Regions with significant populations
- Indonesia (South Papua)

Languages
- Awyu

Religion
- Christianity (predominantly Catholicism)

Related ethnic groups
- Asmat • Citak • Korowai • Kombai

= Awyu people =

Ethnic group in Indonesia

The Awyu people, also known as Auyu or Awya, are an ethnic group inhabiting the Digul River basin along the coast of South Papua, Indonesia. The area is also inhabited by the Yahrai (Yaghai), and to the west by the Muyu. Their population is approximately 27,300 people. The Awyu primarily live as gatherers and hunters. Their staple foods include sago, fish, and river shrimp.

According to Joshua Project, the Awyu are divided into several subgroups: Aghu, Nohon, Pisa, Asue, Jair, and South Awyu.

==Language==
The Awyu speak Awyu languages, part of the Papuan language family, which includes 5–11 dialects, among them: Asue, Pisa, Pasue, Aghu, Jair (Edera River, Upper Kia, Lower Kia), Yenimu (Oser), and Shiaxa (Siagha).

Awyu Darat Kotiak is spoken by communities in Kampung Kotiak, Passue District, Mappi Regency. Northern Kampung Kotiak is Gayu, north is Taim, and south is RT 03 Nohon. Parts of Kotiak, including Kampung Kotup, speak Yaghai. Dialectometric studies show Awyu Darat Kotiak has 90.75% to 100% similarity compared with other Awyu dialects, such as Awyu Darat Yagatsu and Awyu Darat Kiki.

== Society ==
Awyu communities traditionally trace their ancestry to a cave and migrated eastward along rivers, settling in an area called Yehundakai. Elders teach children and grandchildren local customs. Some live along the Digul River, others along the Mappi River to the upper Gondu River. They rely on forests for hunting, gathering, and fishing. The Awyu maintain peaceful relations with neighboring groups, including the Jair, Muyu, and Mandobo. Traditional headhunting practices are no longer observed.

The Awyu respect nature as a source of life and pass down ecological knowledge orally. Rituals and signs guide hunting and gathering practices. Certain animals and trees are considered sacred, and respect for nature is expressed through prayers and offerings before entering the forest.

== Modern challenges ==
In recent years, Awyu communities face deforestation and land conflicts due to international market demands. Expansion of oil palm plantations threatens local forests. Customary forest rights are transmitted orally, making it difficult to assert legal protections and maintain traditional governance.

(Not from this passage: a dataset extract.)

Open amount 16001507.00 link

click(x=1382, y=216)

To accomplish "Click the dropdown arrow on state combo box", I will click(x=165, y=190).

Some communities are affected by the planned expansion of company PT Indo Asiana Lestari's oil palm plantations, which have covered 39,190 hectares since 2017; previously, the land was managed by PT Energy Samudera Kencana. The concessions are in the Mandobo and Fofi Districts of Boven Digoel Regency, sparking both support and opposition among Awyu communities.